Last weekend, Russia launched one of its heaviest strikes on Kyiv since the fighting began, firing 90 missiles and more than 600 drones, which killed at least four people and injured another 87.
Ukraine is seeking to rally global support during what it says is a pivotal time in the conflict. Zelensky wrote a letter to President Trump and the U.S. Congress this week appealing for more Patriot air defense munitions, given signs that Russia is preparing to “intensify its campaign of terror.”
Andriy Biletsky, a senior Ukrainian commander, told Reuters on Wednesday “the next six to nine months are a turning point.”

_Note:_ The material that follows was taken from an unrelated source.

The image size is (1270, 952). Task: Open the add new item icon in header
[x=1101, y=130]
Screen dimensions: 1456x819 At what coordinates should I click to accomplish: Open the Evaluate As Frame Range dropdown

Biletsky, who commands Ukraine’s revered Third Army Corps, told the outlet he believes Moscow’s forces are exhausted and unable to make any significant battle wins.
“The lack of personnel no longer allows them to advance the way they did, for example, a year ago,” Biletsky told Reuters.
That advantage gives Kyiv the chance to make enough gains to strengthen its position in peace negotiations — which are stalled for the time being, as Secretary of State Marco Rubio acknowledged last week.
“We just sort of sensed that there wasn’t a lot of progress being made,” Rubio said. “We’re also not interested in getting involved in an endless cycle of meetings that lead to nothing.”
He added that Washington remains open to mediating future talks, stressing that a negotiated settlement — not a military victory — is the only way to end the war.
But Barros argued outside countries should seize on Ukraine’s current advantages and help it exploit the gains, warning that they’re not going to be permanent.
“What the United States and international partners supporting Ukraine are looking at is an extremely rare, ephemeral opportunity to lean into helping Ukraine exploit this advantage that they have while they still have it,” he said.
“I’m not prepared to argue that it’s going to be here nine months from now. So we really have to look at this window for what it is.”